/Malicious-Website-Detection

Classification of website as benign or malicious on the basis of Static and URL analysis

Primary LanguageJavaScript

Malicious-Website-Detection

Classification of website as benign or malicious on the basis of Static and URL analysis

Static Approach

The need to analyse any website statically arose because of the main significant XSS attack vulnerability within a DOM based XSS attack as explained before which can be used to inject any malicious code into the code level implementation of the website. This malicious code will thus get triggered after the execution of legitimate JavaScript of that particular website. Thus to find such vulnerabilities within a website, it was necessary to identify various features like presence of onload() , onchange(), trigger, window, char_count_in_identifier, digit_count and many more features (detailed later) as these features have the capability to alter the DOM of a particular website on the client side. For static analysis, a combined dataset of URLs and malicious URL’s , malicious codes (25,469 records) comprising of both benign (From Alexa) and malicious (From Phishtank) were crawled and scanned for the presence of any JavaScript code. Furthermore, each of the website’s internal links were crawled for extracting the JavaScript code. This cumulative JavaScript code was utilised to construct an Abstract Syntax Tree (AST) from the Esprima tool and was then parsed using Estraverse to extract the normalised feature values. After the extraction of the features corresponding to each record, complete database was stored in to MongoDB and was then converted into CSV (major.combined.csv). This was then served as an input to the logistic regression model which then made accurate predictions.

URL based Approach

A dataset of 4,20,464 URLs is taken of different malicious and benign websites. Each URL is further tokenized, a separate function is made to tokenize the URLs as they not like any other word document.

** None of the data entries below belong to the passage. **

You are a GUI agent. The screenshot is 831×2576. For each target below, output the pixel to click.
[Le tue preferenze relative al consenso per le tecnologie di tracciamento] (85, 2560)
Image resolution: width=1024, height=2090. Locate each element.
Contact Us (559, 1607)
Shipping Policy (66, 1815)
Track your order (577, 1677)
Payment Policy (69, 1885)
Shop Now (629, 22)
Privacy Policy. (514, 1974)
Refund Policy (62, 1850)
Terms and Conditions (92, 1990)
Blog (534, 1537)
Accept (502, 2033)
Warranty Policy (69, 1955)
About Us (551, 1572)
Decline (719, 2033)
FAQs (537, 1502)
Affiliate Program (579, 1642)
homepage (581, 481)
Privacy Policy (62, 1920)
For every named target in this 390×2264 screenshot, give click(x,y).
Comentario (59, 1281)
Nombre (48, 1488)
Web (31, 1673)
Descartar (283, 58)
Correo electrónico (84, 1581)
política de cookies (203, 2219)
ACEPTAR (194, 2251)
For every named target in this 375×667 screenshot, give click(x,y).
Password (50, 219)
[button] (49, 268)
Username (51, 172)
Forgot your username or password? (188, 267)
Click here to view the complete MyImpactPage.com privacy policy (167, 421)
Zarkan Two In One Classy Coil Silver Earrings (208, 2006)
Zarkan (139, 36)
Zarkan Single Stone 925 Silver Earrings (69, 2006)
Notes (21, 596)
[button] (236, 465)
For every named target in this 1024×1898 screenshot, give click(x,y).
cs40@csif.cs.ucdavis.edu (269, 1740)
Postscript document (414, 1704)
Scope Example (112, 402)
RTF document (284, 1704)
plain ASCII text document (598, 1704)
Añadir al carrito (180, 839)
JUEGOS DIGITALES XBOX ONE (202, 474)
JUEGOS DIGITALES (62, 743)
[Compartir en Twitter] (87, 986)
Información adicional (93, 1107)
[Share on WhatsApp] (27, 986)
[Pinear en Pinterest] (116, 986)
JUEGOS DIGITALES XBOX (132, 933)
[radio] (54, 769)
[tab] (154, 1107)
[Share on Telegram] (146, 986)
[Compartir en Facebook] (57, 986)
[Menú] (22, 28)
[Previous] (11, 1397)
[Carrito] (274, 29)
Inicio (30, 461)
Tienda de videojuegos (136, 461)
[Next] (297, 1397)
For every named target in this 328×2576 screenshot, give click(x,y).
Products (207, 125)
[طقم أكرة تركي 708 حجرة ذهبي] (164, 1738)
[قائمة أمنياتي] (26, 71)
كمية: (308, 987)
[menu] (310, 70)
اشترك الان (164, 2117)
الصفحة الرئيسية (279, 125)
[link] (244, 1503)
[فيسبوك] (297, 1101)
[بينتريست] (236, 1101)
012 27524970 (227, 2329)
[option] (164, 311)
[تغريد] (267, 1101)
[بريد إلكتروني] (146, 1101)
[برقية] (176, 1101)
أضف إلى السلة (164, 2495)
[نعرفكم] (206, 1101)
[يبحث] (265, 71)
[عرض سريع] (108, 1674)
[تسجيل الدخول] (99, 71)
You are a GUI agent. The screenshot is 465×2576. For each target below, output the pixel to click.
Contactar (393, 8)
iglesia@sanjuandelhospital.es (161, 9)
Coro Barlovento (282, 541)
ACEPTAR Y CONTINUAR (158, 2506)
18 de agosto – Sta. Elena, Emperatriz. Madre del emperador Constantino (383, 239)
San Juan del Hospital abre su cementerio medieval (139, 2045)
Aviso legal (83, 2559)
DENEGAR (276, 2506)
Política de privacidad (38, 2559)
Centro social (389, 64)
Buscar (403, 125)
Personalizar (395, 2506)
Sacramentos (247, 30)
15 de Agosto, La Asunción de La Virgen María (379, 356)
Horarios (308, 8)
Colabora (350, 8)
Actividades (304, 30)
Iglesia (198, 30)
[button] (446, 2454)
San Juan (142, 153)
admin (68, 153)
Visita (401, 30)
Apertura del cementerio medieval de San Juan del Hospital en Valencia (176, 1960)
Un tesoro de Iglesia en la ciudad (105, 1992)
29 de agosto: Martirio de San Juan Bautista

Now we have to vectorize our URLs and for this purpose tfidf score is used since there are words in URLs that are more important than other words e.g ‘virus’, ‘.exe’ ,’.dat’ etc. So matrix kind of structure is formed having tfidf values of each token present in the pool-of documents corresponding to different URLs. We have the vector and now it is divided into training and testing dataset. 80% of the data is training and rest 20% is the testing dataset. Logistic regression is performed on the data as it is fast and good for binary dependent variables. We get an accuracy of 98%. The model as well as the vectorizer created is saved into ‘.sav’ files which are used whenever we want to predict about an URL whether it is benign or malicious. This approach(tfidf) is used to do the classification because there are various words or symbols which are present in many malicious URLs whose tfidf score is valuable for classifying the URLs into benign and malicious.